Interestingly, Kuznet’s original equation did not include, among other things, military spending. However, at the time Keynesian ideology, which promoted demand-side government interventionist spending policies, could be “scientifically” validated if government spending was included in the calculation of national accounts. Economics and politics are oftentimes familiar bedfellows and Kuznet, who worked for the NBER, was pressured into changing his methodology. Ultimately, Kuznet’s model for determining national output/GDP would be calculated as such; Consumption (consumer spending) + Government (government expenditures) + Investment (business investment) + Net Exports (exports less imports). By contrast, Gross National Product measures the total value of all final products and services produced in a given period by the means of production owned by a country’s residents. In the US, the total value of GNP tends to be slightly greater than GDP; $24.65T versus $24.39T

An alternate measure of economic health is Gross Domestic Income. The formula to determine GDI is as follows; Wages + Profits + Interest Income + Rental Income + Taxes – Production/(Import) Subsidies. Whereas GDP measures output, GDI measures income. In theory, GDP and GNI should be identical. However, Uncle Sam’s heavy-handed COVID policies (lockdowns followed by unprecedented peacetime fiscal and monetary stimulus), has created a clear divergence between the two. While GDP is trending lower, GDI is still in the black, providing a contrasting picture of the US economy. This is likely attributed to the fact that GDI tends to be more correlated with the labor market, and unemployment has thus far remained low. Eventually, the two should converge as either output increases or employment falls, which tends to happen during recessions.

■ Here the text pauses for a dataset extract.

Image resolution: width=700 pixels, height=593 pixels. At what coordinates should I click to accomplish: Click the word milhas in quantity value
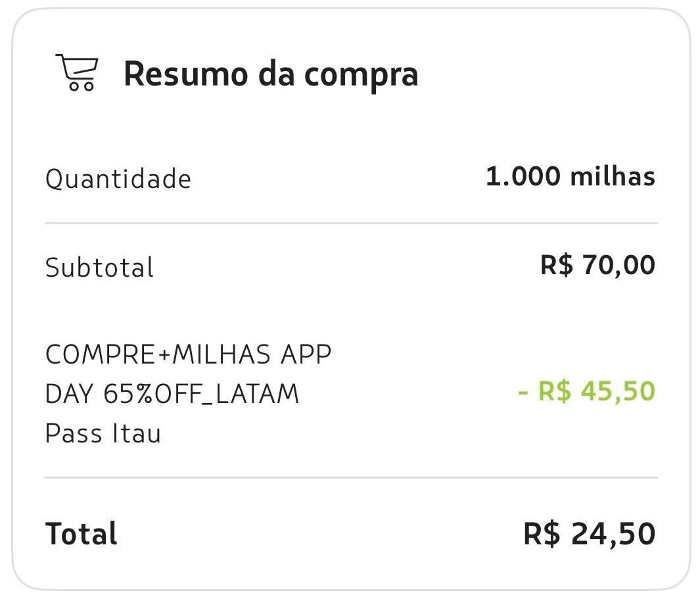tap(613, 176)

Federal Reserve Board, St. Louis

To piggyback on the previous relationship between economics and politics, since the preliminary data was released on July 28, the definition of “recession” on the popular website Wikipedia has been changed 41 times. According to a recent NPR article, “Wikipedia has frozen edits to its page for recession, halting a frenzy of changes to the entry after the Biden administration insisted that the U.S. economy has not entered a economic downturn.” While the longstanding definition of a recession has been two consecutive quarters of negative economic growth, the NBER, the official arbiter of recessions, considers six key indicators prior to declaring that the economy is officially in a recession. Those indicators are:

  1. Personal income–Has fallen YTD
  2. Nonfarm payrolls–Has risen since April 2020, but is still ~4 million below pre-COVID numbers
  3. Personal consumption expenditures–Has risen five of the past six months
  4. Manufacturing and Trade Index–Is marginally higher YTD but down ~25% from its pre-COVID high
  5. Household employment–Has almost fully recovered to pre-COVID high, but declined two of the last three months
  6. Industrial production–Appears to have peaked between April and May and is currently declining

Add them all up and you get a mixed bag. That said, the aforementioned are all lagging indicators, meaning economists cannot call a recession until after the fact. To that point, most of us remember things felt really bad in 2008, although the NBER didn’t officially declare a recession until January of 2009—and subsequently declared the recession over in June of that year.

Over time, there have been countless articles attesting to the superiority of one national accounting measurement over the other, and some even assert they all should be scrapped and a new metric devised and agreed upon. While most economists can agree that GDP is a very imperfect method for quantifying a nation’s economic health, make no mistake that every proposed replacement would be skewed to reflect the creator’s inherent biases.

Few dispute that the methodology behind GDP computations are suspect, at best.  However, we now have nearly a century of data from which to draw a baseline for ongoing comparison and by which to measure policy efficacy. It is this author’s opinion that other than occasional tinkering to take into account improvements in quality, innovation, and service metrics, it should be more or less left alone. Sometimes you’re better off with the devil you know versus the devil you don’t.